Back at the Cup, as the unknown musicians continue to try their luck in front of the open mike, White heads outside for a seat by Rayani and Hoffman, who are fueling up for a long night of coding.
Not too long ago, their most immediate concern was how to call a potential backer when they'd already used up their cell-phone minutes for the month. Now they worry about things like how to arrange payroll and health-insurance benefits for their employees, how to plan a national press conference, how to divide up stock options. "It's a slow march," says White, staring into the night. "Nothing's an overnight success. It's all about little by little getting recognition.
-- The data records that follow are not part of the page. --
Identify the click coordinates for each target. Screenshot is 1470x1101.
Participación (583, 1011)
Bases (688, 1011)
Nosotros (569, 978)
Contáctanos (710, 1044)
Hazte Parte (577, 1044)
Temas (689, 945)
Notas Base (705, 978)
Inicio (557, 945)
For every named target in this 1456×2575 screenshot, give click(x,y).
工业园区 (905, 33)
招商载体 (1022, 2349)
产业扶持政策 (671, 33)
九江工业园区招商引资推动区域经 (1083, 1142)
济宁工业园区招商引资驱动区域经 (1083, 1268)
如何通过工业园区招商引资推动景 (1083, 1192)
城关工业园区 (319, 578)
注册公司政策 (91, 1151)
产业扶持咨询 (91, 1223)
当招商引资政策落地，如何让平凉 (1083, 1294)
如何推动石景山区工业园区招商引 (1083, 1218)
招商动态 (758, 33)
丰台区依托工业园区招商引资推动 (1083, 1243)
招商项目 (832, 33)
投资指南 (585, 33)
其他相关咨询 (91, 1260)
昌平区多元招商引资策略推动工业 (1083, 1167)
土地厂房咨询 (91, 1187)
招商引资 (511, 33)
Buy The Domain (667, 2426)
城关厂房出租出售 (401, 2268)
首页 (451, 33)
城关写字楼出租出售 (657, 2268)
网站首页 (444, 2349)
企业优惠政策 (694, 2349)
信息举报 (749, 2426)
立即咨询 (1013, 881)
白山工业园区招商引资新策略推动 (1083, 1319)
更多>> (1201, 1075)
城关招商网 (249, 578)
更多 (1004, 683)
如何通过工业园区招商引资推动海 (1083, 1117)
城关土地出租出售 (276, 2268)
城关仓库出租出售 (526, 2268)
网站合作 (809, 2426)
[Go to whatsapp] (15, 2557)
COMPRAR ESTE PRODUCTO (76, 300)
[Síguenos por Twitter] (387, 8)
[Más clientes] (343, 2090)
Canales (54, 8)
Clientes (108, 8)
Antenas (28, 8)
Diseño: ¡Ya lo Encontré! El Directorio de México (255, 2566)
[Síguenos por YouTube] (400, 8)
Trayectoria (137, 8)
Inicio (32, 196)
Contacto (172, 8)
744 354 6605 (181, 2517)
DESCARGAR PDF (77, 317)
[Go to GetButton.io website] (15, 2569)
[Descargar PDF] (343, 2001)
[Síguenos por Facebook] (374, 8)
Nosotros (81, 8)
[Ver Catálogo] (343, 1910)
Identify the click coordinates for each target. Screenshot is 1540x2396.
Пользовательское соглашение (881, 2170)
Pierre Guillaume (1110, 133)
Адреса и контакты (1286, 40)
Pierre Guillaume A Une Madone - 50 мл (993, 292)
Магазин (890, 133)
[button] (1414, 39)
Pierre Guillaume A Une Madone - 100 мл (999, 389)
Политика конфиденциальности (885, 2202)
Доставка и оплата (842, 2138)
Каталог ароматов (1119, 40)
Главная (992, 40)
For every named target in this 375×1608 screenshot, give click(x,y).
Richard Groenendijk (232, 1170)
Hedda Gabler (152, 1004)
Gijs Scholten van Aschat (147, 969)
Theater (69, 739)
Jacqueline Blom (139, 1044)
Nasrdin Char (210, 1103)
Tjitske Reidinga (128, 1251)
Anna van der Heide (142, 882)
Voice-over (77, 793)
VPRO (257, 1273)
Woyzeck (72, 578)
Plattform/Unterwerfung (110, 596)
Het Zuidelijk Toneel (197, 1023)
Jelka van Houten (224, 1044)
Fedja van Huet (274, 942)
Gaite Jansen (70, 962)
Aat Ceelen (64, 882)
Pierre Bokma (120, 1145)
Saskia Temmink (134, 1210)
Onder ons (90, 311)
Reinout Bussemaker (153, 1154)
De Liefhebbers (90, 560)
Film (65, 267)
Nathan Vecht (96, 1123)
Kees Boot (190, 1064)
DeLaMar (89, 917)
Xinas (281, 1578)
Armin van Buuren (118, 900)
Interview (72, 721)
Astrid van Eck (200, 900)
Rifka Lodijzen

Like a band, it's all about how big you can get and how far you can spread."
But in the world of tech startups, the band analogy goes only so far. In the music business, success means hitting the top of the charts, going platinum and then, as a band, selling out stadiums year after year. For a lot of startup teams, though, success is often getting bought out or acquired by a bigger player — and in many cases, breaking up the band.
"It's heartbreaking, the stories of people who sell companies that are then totally botched," says White. They've all heard these stories of promising websites purchased by corporations that were then never updated — or worse, wiped off the Internet entirely. They don't like to think about such things. They'd rather dream big and bold.
Drinking their cappuccinos and pondering their future, they take little notice of the musicians still in the coffeehouse, the unknowns serenading the crowd. Not that they need to: If one of these musicians happens to be rock and roll's future, Next Big Sound will let them know.